06-27, 17:10–18:10 (Europe/Vienna), Mittlerer Saal (Track 1)
In this talk, we walk through a real intrusion observed in an EDR-monitored enterprise environment. The case did not start with a major incident or a flood of alerts. It began with two ambiguous notifications in the Defender portal that the customer could not immediately classify. What looked like a minor signal turned into a live hunt: an operator attempting fileless execution, interacting with endpoint controls, trying to disable or bypass defenses, and carefully pivoting through the network.
Modern intrusions rarely fail because one alert says everything. They fail when small, imperfect traces are recognized early enough and correlated into a timeline the operator did not expect.
In this case, OSINT and TTP comparison helped us put the observed behavior into context. We found overlaps with previously reported activity dating back to 2022, showing which parts of the operator’s tradecraft remained stable and which had been adapted to the current defensive environment. This makes the case relevant now: the tooling changed, but the operational habits, decision points, and forensic residue remained recognizable. The focus is not attribution for its own sake, but understanding how recognizable patterns can support an active investigation.
We will show how the investigation moved through three decisive phases: identifying the initial execution pattern, separating real attacker activity from low-signal security telemetry, and reconstructing the operator’s movement from endpoint, identity, and network evidence. Along the way, we will discuss what the defender’s environment made possible, where visibility was missing, and why the attacker’s interaction with Defender became an investigative advantage rather than just a detection failure.

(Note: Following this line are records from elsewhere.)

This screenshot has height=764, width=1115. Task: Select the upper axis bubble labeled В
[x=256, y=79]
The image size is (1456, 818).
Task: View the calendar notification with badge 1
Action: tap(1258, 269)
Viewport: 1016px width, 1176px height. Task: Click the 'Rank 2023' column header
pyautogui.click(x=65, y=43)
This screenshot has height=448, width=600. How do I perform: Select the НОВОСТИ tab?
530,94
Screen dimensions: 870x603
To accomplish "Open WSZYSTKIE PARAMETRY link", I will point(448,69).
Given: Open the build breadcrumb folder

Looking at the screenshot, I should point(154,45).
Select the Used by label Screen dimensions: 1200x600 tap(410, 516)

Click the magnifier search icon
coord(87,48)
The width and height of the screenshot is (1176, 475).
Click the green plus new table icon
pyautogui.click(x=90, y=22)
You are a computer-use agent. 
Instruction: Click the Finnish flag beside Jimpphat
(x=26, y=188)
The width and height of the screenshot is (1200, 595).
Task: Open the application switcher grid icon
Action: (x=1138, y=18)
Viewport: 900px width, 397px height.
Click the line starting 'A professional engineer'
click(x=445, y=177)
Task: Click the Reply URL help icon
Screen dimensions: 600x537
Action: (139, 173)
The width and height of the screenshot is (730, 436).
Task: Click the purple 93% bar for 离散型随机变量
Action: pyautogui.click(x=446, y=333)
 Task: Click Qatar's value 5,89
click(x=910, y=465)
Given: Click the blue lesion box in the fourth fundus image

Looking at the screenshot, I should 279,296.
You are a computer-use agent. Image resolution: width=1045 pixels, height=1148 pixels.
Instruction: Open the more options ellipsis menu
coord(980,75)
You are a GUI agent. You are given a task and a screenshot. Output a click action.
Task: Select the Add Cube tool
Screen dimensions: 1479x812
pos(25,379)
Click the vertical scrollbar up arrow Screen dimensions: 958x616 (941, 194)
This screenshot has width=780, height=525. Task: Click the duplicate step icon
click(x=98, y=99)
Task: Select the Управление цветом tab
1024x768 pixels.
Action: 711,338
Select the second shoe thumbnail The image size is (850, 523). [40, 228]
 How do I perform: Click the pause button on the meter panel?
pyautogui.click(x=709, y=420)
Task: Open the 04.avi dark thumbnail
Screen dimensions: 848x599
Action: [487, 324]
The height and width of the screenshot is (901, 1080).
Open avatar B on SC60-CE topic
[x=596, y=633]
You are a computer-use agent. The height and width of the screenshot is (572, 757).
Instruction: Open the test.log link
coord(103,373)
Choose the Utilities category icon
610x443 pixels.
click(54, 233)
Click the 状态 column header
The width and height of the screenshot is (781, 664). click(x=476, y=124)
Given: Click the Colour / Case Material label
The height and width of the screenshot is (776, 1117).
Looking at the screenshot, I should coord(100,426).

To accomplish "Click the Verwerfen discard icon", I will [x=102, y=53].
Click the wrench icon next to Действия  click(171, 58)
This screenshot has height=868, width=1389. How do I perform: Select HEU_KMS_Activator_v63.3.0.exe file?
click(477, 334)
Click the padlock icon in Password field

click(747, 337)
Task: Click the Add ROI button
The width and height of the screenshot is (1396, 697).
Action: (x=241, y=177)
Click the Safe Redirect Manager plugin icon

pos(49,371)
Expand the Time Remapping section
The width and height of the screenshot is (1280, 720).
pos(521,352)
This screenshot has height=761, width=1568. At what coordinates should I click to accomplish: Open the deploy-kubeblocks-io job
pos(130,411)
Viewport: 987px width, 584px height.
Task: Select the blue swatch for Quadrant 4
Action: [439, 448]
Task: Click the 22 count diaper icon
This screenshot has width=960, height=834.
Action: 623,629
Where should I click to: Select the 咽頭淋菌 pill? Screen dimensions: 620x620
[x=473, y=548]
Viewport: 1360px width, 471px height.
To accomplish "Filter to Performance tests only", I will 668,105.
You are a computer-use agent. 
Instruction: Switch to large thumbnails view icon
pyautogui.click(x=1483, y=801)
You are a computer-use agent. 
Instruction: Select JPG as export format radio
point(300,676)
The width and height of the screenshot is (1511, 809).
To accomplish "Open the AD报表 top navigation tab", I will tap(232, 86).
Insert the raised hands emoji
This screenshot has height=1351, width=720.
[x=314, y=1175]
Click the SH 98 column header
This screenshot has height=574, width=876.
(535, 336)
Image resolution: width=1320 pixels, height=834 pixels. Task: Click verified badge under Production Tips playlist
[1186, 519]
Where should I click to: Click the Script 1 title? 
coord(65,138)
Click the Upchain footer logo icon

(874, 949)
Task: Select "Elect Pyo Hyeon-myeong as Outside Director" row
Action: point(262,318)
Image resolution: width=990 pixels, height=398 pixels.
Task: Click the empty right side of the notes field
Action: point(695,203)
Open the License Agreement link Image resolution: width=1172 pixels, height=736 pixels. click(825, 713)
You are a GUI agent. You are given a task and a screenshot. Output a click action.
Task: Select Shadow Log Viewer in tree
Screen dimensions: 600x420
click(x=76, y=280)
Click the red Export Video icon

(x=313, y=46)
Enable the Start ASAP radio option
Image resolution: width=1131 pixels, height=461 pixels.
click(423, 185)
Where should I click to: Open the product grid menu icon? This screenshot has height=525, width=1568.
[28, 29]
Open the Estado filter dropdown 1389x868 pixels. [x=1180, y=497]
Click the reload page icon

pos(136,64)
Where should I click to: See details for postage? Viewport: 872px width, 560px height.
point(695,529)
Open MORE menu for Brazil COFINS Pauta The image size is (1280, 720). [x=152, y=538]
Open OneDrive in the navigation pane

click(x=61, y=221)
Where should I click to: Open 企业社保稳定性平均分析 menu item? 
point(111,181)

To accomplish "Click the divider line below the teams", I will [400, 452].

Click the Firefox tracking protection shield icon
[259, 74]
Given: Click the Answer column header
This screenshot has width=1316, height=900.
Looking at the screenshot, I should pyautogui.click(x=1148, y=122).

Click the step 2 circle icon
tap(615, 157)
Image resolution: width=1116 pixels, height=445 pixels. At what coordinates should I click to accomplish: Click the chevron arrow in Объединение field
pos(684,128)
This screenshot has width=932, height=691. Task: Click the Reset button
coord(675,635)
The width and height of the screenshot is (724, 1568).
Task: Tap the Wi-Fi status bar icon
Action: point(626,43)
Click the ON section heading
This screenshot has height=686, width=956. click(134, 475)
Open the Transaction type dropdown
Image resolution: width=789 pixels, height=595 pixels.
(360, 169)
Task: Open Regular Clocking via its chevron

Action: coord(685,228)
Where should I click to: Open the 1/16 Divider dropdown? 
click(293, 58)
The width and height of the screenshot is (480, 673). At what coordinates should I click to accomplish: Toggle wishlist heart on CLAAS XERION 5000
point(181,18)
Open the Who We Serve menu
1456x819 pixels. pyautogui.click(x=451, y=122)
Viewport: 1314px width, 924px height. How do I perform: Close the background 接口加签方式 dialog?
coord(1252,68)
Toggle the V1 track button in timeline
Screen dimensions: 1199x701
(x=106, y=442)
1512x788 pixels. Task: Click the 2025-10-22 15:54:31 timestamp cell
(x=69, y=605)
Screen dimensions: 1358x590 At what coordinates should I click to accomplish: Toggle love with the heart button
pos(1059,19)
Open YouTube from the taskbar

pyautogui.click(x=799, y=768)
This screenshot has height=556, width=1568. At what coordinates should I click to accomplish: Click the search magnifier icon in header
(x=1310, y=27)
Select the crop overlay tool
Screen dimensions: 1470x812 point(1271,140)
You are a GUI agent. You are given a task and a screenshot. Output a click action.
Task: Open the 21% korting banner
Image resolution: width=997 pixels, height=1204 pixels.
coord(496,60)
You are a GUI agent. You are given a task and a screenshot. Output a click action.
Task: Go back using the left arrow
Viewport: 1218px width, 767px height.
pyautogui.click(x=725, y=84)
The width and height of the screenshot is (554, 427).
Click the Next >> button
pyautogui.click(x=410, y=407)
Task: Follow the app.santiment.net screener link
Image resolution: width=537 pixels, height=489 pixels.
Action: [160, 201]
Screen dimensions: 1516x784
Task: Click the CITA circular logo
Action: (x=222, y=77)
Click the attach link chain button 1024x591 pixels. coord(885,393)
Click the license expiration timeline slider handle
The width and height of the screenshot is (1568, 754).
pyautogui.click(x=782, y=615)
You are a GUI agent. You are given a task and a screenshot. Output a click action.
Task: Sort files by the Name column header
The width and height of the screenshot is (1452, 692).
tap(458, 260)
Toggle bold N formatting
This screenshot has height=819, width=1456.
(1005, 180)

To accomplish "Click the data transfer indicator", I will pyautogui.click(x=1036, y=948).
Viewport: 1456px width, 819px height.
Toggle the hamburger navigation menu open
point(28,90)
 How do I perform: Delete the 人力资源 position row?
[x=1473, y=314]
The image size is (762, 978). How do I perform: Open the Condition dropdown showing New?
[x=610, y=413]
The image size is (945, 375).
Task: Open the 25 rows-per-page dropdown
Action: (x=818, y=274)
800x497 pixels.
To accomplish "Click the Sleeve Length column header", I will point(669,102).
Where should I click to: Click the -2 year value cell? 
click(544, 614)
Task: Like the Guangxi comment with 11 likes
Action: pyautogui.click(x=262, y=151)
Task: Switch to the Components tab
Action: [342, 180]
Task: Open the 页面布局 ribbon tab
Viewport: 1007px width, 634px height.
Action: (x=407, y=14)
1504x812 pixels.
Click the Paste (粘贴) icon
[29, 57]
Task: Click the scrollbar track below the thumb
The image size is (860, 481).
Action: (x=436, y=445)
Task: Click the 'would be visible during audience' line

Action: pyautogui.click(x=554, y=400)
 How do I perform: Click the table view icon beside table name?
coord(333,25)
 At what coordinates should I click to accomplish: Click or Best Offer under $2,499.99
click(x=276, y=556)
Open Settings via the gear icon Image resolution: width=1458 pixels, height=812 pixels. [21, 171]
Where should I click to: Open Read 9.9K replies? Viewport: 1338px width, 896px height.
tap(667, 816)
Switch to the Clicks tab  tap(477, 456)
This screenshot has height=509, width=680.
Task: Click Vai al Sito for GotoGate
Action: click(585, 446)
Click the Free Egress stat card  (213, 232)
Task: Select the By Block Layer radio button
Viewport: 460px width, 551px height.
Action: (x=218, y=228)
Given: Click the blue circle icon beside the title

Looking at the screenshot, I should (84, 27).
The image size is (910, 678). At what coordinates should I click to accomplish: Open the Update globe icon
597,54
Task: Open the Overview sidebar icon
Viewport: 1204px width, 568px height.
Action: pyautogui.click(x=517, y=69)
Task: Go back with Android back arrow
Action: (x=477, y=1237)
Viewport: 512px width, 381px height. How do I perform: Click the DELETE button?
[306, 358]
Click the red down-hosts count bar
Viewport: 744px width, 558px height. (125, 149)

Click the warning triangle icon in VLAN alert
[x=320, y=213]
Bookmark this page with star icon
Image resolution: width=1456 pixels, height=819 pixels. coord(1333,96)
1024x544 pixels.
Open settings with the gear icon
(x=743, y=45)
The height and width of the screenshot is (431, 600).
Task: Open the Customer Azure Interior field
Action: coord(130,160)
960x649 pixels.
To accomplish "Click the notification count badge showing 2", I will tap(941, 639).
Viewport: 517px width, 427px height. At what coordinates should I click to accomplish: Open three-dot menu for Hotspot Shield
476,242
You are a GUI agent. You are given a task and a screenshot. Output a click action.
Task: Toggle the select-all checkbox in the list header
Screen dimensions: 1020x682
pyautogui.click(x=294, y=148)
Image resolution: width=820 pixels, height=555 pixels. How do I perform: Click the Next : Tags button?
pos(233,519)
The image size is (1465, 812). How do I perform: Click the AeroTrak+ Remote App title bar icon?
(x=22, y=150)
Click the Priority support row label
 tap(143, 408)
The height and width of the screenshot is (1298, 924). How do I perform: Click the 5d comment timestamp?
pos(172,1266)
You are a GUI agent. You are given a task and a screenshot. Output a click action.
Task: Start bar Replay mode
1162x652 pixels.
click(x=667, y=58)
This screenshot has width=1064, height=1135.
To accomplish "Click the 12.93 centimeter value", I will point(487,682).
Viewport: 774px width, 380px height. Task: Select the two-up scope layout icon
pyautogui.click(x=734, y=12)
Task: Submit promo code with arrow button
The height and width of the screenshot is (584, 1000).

The focus is Incident Response depth: not attribution, not tool training, but the reconstruction of attacker behavior from imperfect telemetry. Attendees will see how current fileless and defense-evasion techniques can still produce useful traces, which log sources made the difference in this case, and how two initially unclear Defender for Endpoint notifications were turned into a defensible incident timeline.
Jonas has been working in Cyber security for more than 15 years, specializing in Incident Response and the defense against advanced persistent threats. His experience spans firewall security, endpoint security, and digital forensics, with a strong focus on supporting organizations during critical security incidents. In his work, Jonas helps customers investigate complex intrusions, contain active threats, and turn technical findings into actionable decisions for crisis management. He regularly works at the intersection of technical analysis, organizational response, external advisors, and law enforcement. He is particularly interested in identifying and disrupting APT actors by combining forensic evidence, endpoint and network telemetry, and threat intelligence to understand attacker behavior and improve defensive strategies.